Cifrado de Red: Asegúrate de que el router soporta, como mínimo, el cifrado WPA2. Si solo ofrece cifrados antiguos como WEP o WPA, es altamente recomendable no usarlo para la conexión a Internet, ya que son muy vulnerables. Si es posible, utiliza WPA3.
Desactivar WPS: El mecanismo WPS (WiFi Protected Setup) puede ser una puerta de entrada para atacantes. Si tu router lo permite, desactívalo, especialmente si no lo utilizas.
Filtrado MAC y Firewalls: Si tu router antiguo soporta filtrado MAC, úsalo para limitar el acceso a dispositivos autorizados. Mantén activado cualquier firewall integrado para una capa adicional de protección.

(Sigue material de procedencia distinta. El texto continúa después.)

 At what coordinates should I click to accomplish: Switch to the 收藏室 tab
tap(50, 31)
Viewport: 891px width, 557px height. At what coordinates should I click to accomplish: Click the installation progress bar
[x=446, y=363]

Routers de Operadora "Capados": Ten en cuenta que algunos routers proporcionados por las operadoras pueden tener sus funcionalidades limitadas o "capadas" para impedir su uso fuera de su red. Si encuentras que no puedes acceder a la interfaz de configuración o que ciertas opciones están bloqueadas, es posible que no puedas reutilizarlo como deseabas.
¿Devolver o Conservar?
Si el router antiguo te lo proporcionó tu operador, es importante revisar tu contrato. En la mayoría de los casos, los equipos cedidos en calidad de préstamo deben ser devueltos al dar de baja el servicio. No hacerlo puede acarrear multas. Si compraste el router de forma independiente, es tuyo y puedes hacer con él lo que quieras. Si tienes dudas, contacta con tu operador para aclarar las condiciones. Si te permiten conservarlo, ¡aprovéchalo!
En definitiva, tu viejo router, ese dispositivo que podría acabar en la basura, guarda un potencial oculto para mejorar tu conectividad, optimizar tu red y ofrecerte nuevas funcionalidades. Con un poco de conocimiento y esfuerzo, puedes darle una segunda vida y sacarle el máximo partido, ahorrando dinero y contribuyendo a la reutilización tecnológica.